The variation of coordination modes of aromatic imines in iron carbonyl complexes: Is there a correlation between bond lengths in organometallic model compounds and the reactivity of the ligands in catalytic C–C bond formation reactions?

Abstract

The reaction of aromatic imines with Fe 2(CO) 9 proceeds via a two-step reaction sequence. A C–H activation reaction in ortho-position with respect to the exocyclic imine function is followed by an intramolecular hydrogen transfer reaction towards the former imine carbon atom. The resulting dinuclear iron carbonyl complexes show an aza-ferra-cyclopentadiene ligand which is apically coordinated by the second iron tricarbonyl moiety.

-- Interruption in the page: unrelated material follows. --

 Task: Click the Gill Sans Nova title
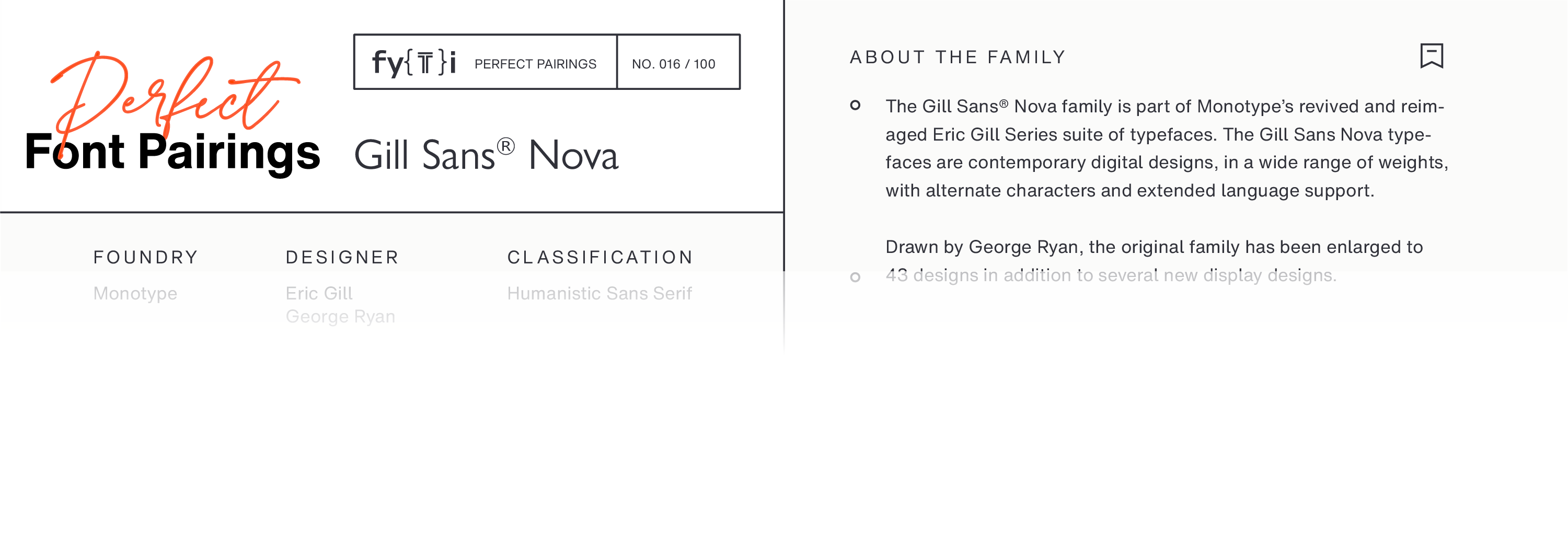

Comparing the bond lengths of 43 different compounds, which were synthesized and structurally characterized in our group shows that the iron iron bond length correlates with one of the iron carbon bond lengths. The longer the iron carbon bond between the apically coordinated iron atom and the carbon atom next to the former imine carbon atom is, the shorter is the iron iron bond. The same ligands may be used as the substrates in ruthenium catalyzed C–C bond formation reactions. Whereas most of the imines react via the formal insertion of CO and/or ethylene into the C–H bond in ortho-position to the imine function, the ligands that show the longest iron carbon bond lengths in the model compounds under the same reaction conditions produce different types of isoindolones.